Él: una bestia obediente que no ruge para no molestar, pero también el animal furioso que lame los barrotes, el león telépata, la bestia que cercena a la domadora uno de sus bellos miembros en cada función, el ángel-león, león-demonio y también el dios-león. Ella: la domadora que inhala miedo, la que ostenta la Medalla por 40 años de Trabajo Estoico que le otorgó el Sindicato de Trabajadores Circenses, la que pensó en arrancarse una rebanada de nalga para alimentar a sus nueve leones hambrientos cuando no había nada para comer. Un binomio Eros-Pathos, que representa la bipolaridad del ciclo genésico que enlaza sufrimiento y amor, voluntad y destino. Como en la Metamorfosis, de Richard Strauss, (es significativo el parecido de ambas obras aunque sean distantes en el tiempo y no guarden ninguna relación temática), prima la desolación y el dolor in memoriam como homenaje póstumo a todos los caídos durante el bombardeo, a los cadáveres flotando después del naufragio.

 

El texto, aunque posee sus dos discursos entretejidos, el dialógico y el didascálico, no impone al lector la imaginación del dramaturgo, no fuerza a una determinada propuesta escénica; por el contrario, la acción y la narración contenidas en el diálogo van dotando de sentido el marco visual de las escenas.
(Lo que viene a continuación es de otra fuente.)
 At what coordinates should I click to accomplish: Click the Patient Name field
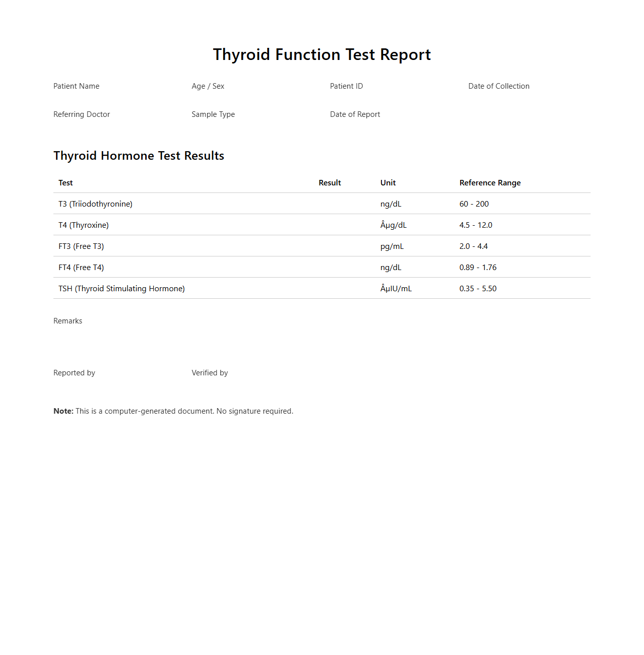click(76, 86)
Se presentan con naturalidad los estados de ánimo, y el paisaje hostil, frágil e inestable de un naufragio difícil con final sorprendente se va conformando con total libertad en una cadencia de fotogramas encadenados en los que podemos dibujar la trayectoria del viaje a ninguna parte.

 

Pero, ¿son realmente estos dos personajes un par de seres migrantes, perdidos en la oscuridad del océano, arriesgando sus vidas para alcanzar una vida mejor? ¿Se trata de una lección de desprendimiento y desapasionamiento, esa cara oscura del exilio que se impone como escudo para evadir el sufrimiento que provoca el desarraigo? Hay desde luego muchas otras lecturas implícitas en El León y la Domadora, su diálogo en clave metafórica, tamizado por el humor inteligente, la convierte en una pieza original e inquietante.

 

Esta podría ser la obra más triste jamás compuesta sobre el exilio. Imposible obviar las múltiples razones por las que su autor debió sentarse frente a la “máquina de escribir-pensar” un día cualquiera, reescribiendo el drama de tantos compatriotas, la similitud de aquella, y esta, su historia, en un período confuso, sobrehumano, traumático. Pero no, del poso amargo, es de principio a fin una comedia, un enjambre de ideas y explosiones de color con insinuaciones y guiños a Beckett, Ionesco y Piñera, una pieza de autor comprometida, con nombre propio, solo apta para navegantes de emociones intensas.